When disaster strikes your home, loss of use coverage (“Coverage D”) pays for the extra costs of living elsewhere during repairs – hotel bills, restaurant meals, temporary rentals, and other expenses that exceed your normal living costs. Despite its importance, this critical coverage is an often overlooked aspect of homeowners insurance.
Most standard homeowners insurance policies offer “capped value” coverage, typically 10-30% of your dwelling coverage (“Coverage A”). For example, if your home is insured for $500,000 with 20% loss of use coverage, you have $100,000 available – but once that limit is hit, coverage stops regardless of whether your home is ready.
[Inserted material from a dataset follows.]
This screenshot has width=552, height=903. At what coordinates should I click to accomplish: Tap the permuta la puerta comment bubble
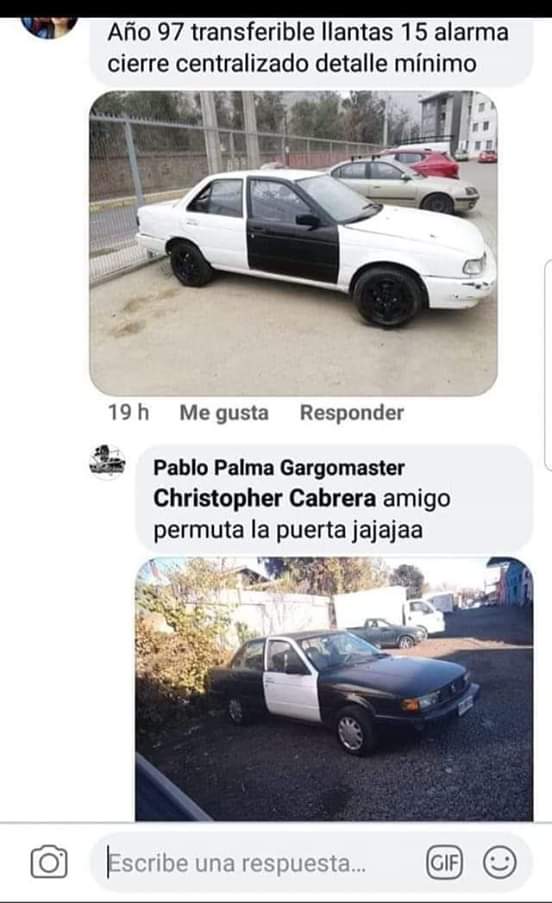pyautogui.click(x=334, y=499)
Some carriers offer an alternative coverage option known as “actual loss sustained” coverage, which pays your reasonable additional living expenses without a predetermined dollar amount cap.
However, many “actual loss sustained” coverages have a time limitation, often a 12 or 24-month time limit from the date of loss depending on the carrier and your location. If your home isn’t ready for occupancy within that timeframe, coverage stops even if you still have legitimate expenses. With today’s construction delays and material shortages, 12-month rebuilds are increasingly common for significant losses.
Don’t assume your standard coverage is adequate. Ask your insurance agent to review the details of your loss of use coverage and consider a coverage increase if one is available. Any additional premium for enhanced coverage could save you much more when you need it most.